— Start Extracted entries —
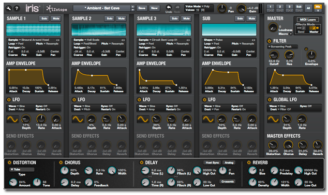Open the wrench settings icon
The image size is (328, 195).
(x=9, y=8)
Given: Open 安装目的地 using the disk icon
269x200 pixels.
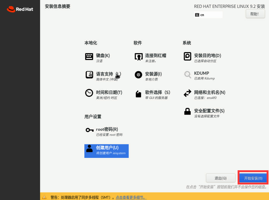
— End Extracted entries —
(Written exercise)
Swap "disk" for "drive" in all the records above and write them out again with every other part unchanged. Leave out the pictures.

(Correct output)
Open the wrench settings icon
The image size is (328, 195).
(x=9, y=8)
Given: Open 安装目的地 using the drive icon
269x200 pixels.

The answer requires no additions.